Mosca ha spiegato più volte che riterrebbe una minaccia alla propria sicurezza l’eventuale ingresso di Svezia e Finlandia nella Nato. Il risultato sarà quindi quello di esacerbare ancora di più l’aggressività di Putin?
Personalmente ritengo che il mondo occidentale avrebbe potuto fare qualcosa in più – o, forse, qualcosa in meno – al fine di non accentuare l’isolamento russo, per lo meno fino allo spartiacque rappresentato dall’invasione della Crimea. È però certo che, almeno a partire dal 2014, la Russia ha accelerato la propria politica imperiale, ponendosi radicalmente al di fuori del “concerto” europeo e tendendo anzi a presentarsi come un’evidente fonte di destabilizzazione dell’area.
Grazie alla loro neutralità, in queste settimane la Finlandia e la Svezia sono state spesso indicate come possibili modelli cui ispirarsi per trovare una soluzione allo status dell’Ucraina post conflitto, come Paese cuscinetto. Adesso questa ipotesi non sta più in piedi? E potrebbe complicare futuri possibili negoziati fra Mosca e Kiev?

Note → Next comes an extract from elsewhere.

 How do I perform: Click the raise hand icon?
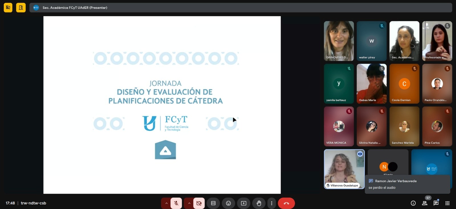point(259,203)
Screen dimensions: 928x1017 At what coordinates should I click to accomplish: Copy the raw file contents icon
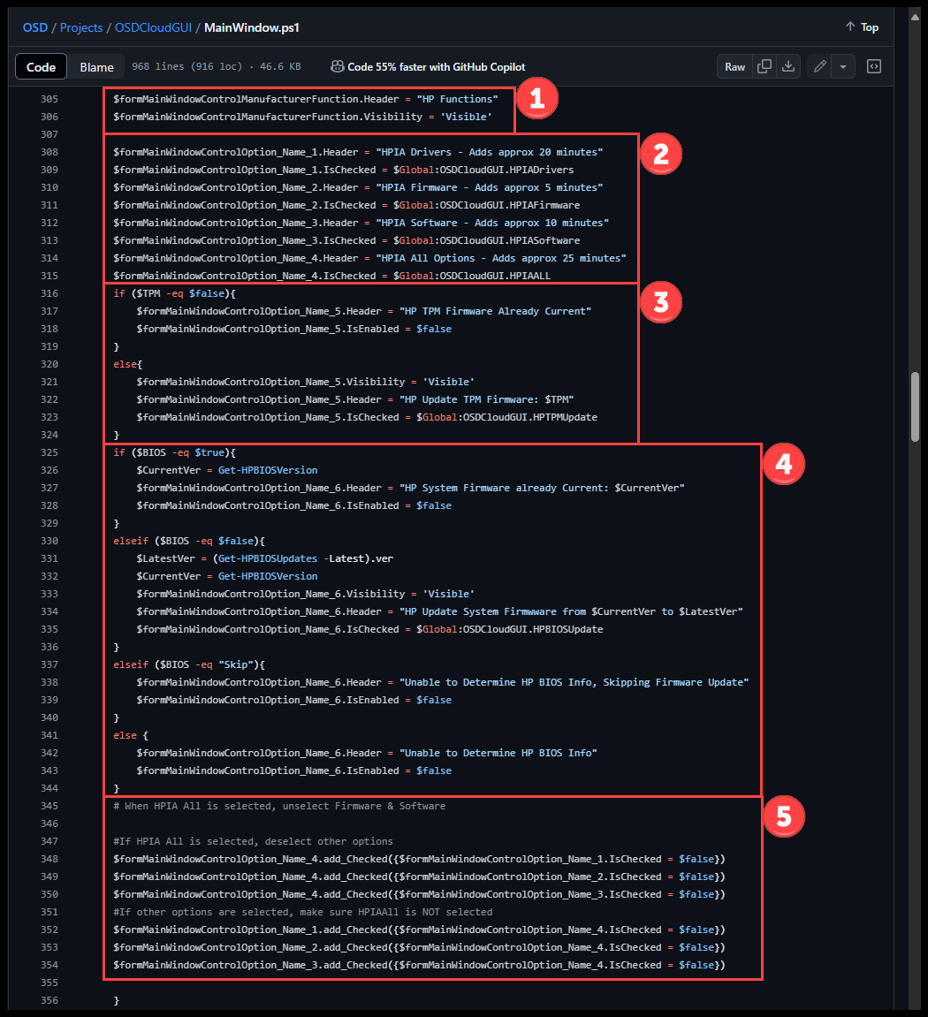[x=764, y=67]
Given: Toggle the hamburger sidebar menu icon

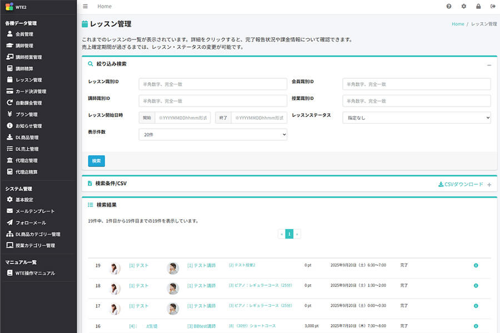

Non vi è dubbio che, da un punto di vista giuridico, la Finlandia abbia tutto il diritto di rinunciare al proprio status di neutralità e i paesi della Nato abbiano tutto il diritto di invitarla a far parte della propria organizzazione di difesa. Non sembra neppure esservi dubbio – almeno secondo la mia opinione – che all’origine di tale storica decisione vi sia proprio il carattere apertamente aggressivo dell’azione russa in Ucraina, contraria non solo al diritto internazionale ma anche ai dettami minimi della convivenza civile fra Stati e ai valori fondamentali dell’umanità. Resta da chiedersi, peraltro, se, da un punto di vista politico, questo fosse il momento più opportuno per compiere questo passo.